## Entries shown
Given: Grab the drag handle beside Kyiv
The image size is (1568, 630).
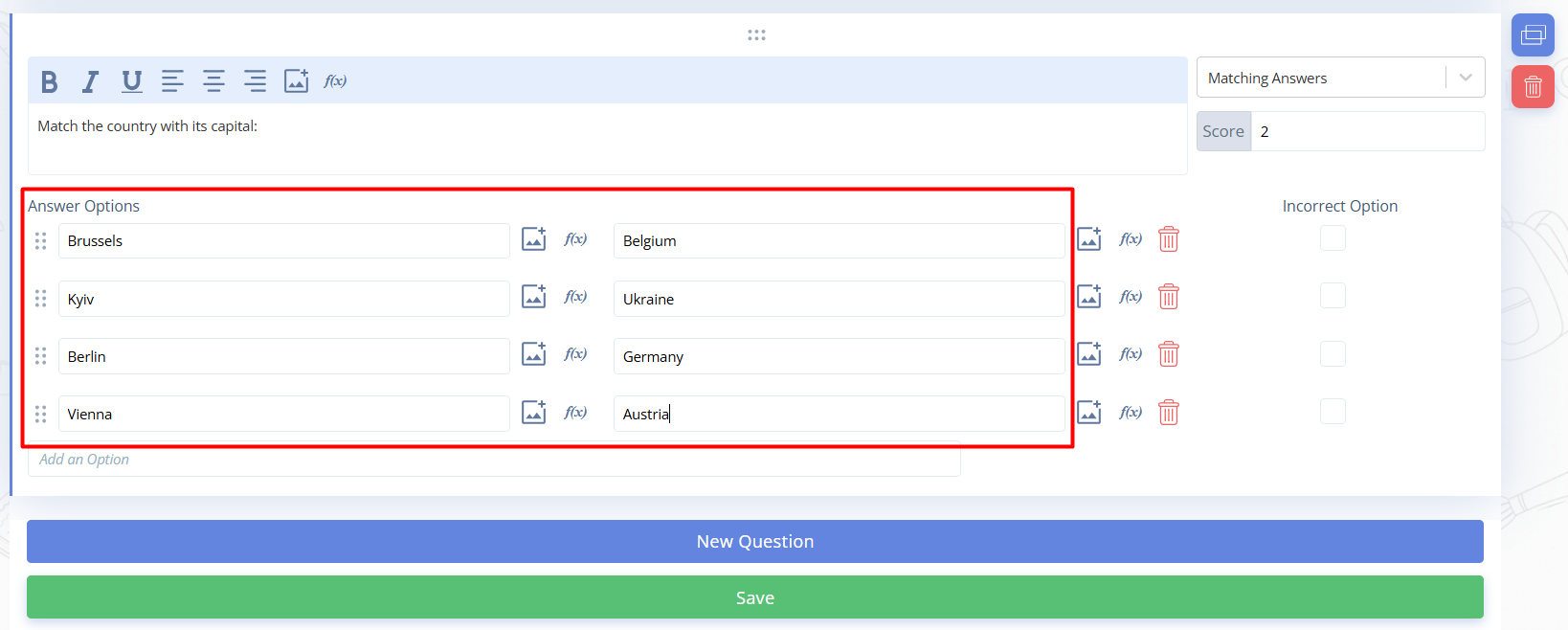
* * *
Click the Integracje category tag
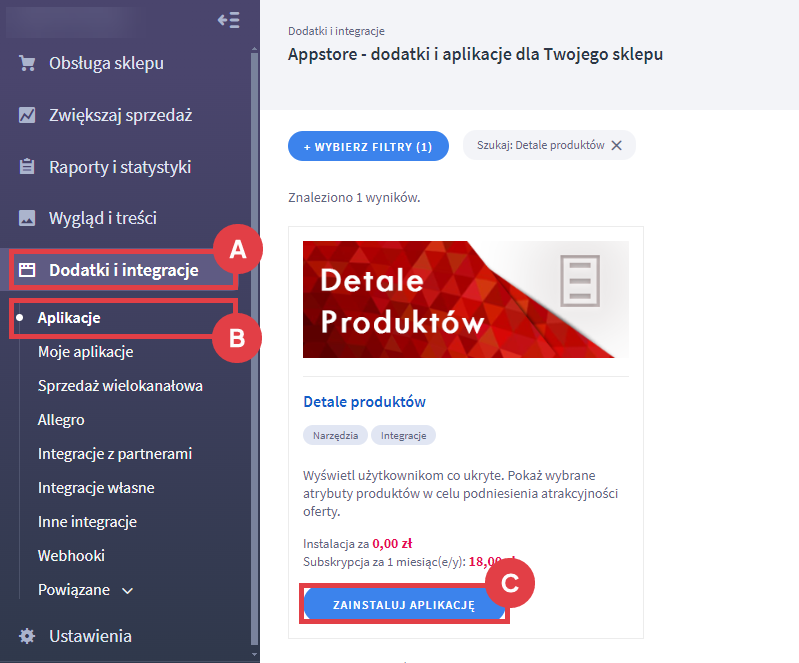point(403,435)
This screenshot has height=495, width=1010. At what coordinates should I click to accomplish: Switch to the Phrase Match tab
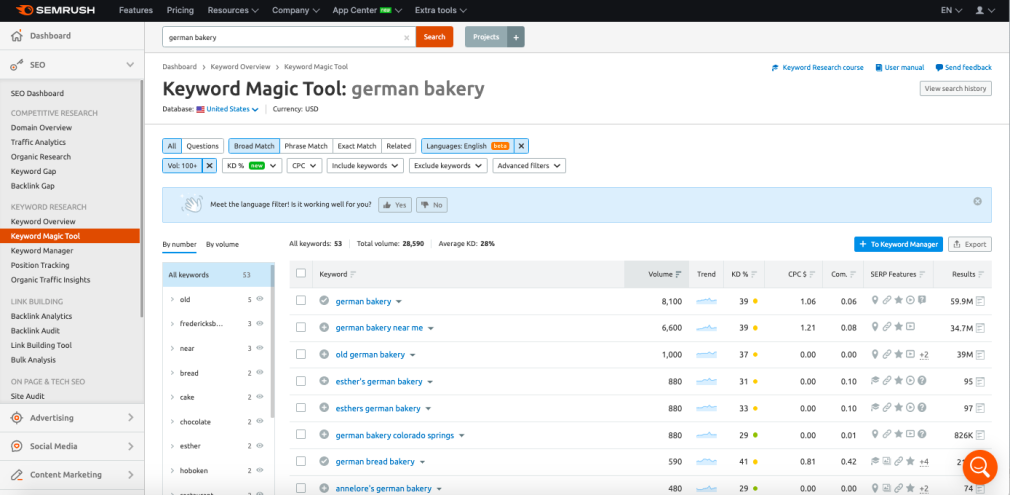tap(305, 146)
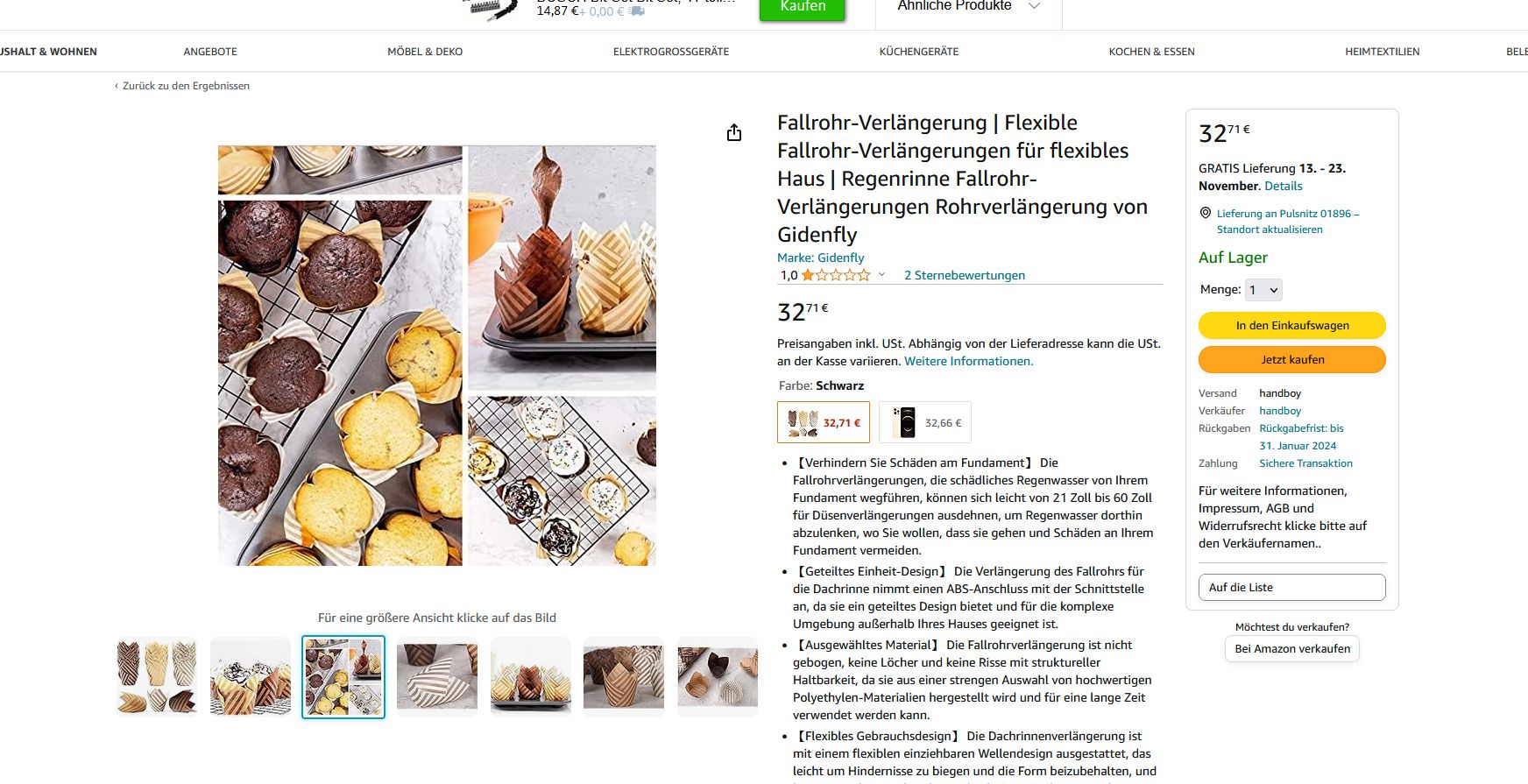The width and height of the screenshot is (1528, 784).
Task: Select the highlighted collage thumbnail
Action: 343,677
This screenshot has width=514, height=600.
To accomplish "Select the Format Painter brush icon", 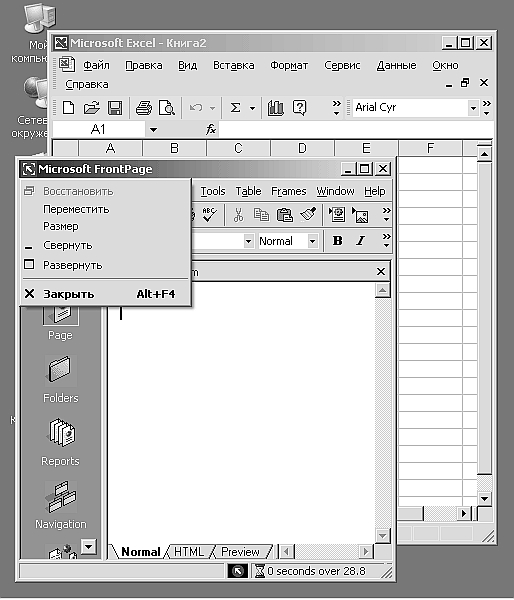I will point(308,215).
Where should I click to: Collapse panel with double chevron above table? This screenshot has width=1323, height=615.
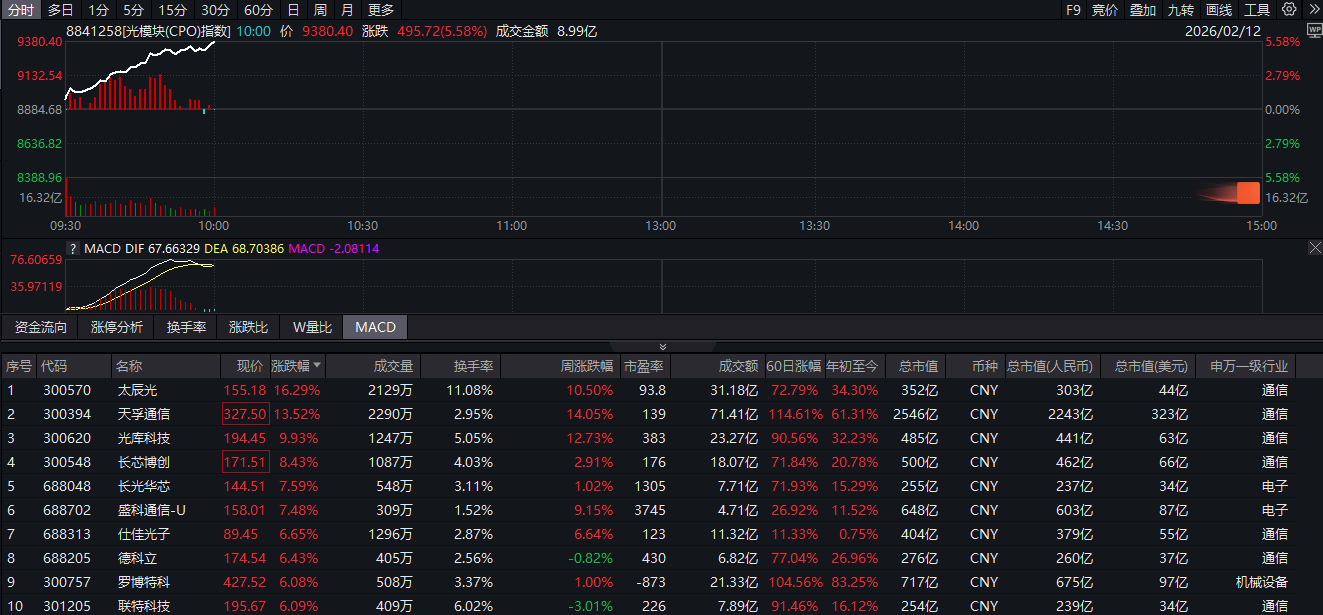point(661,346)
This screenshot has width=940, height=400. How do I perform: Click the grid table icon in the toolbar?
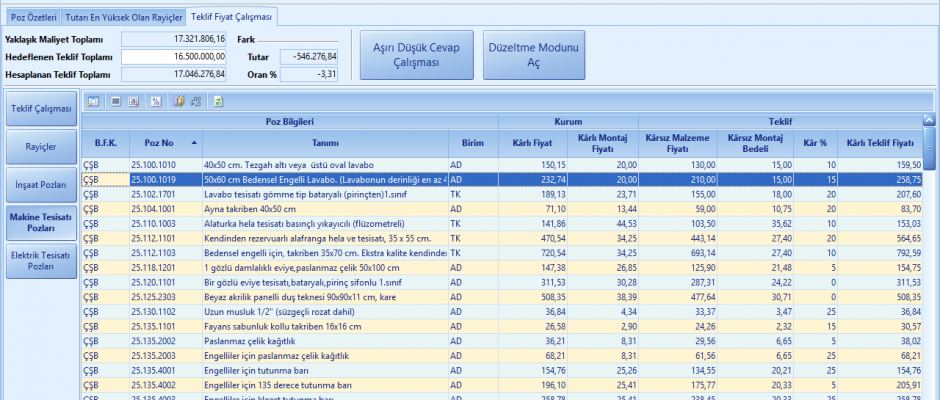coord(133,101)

## The task
Will you return exactly the lines above from the one with "Given: Grab the drag handle beside Kyiv" down to the one with "The image size is (1568, 630).", counting both as part of the range?

## Your solution
Given: Grab the drag handle beside Kyiv
The image size is (1568, 630).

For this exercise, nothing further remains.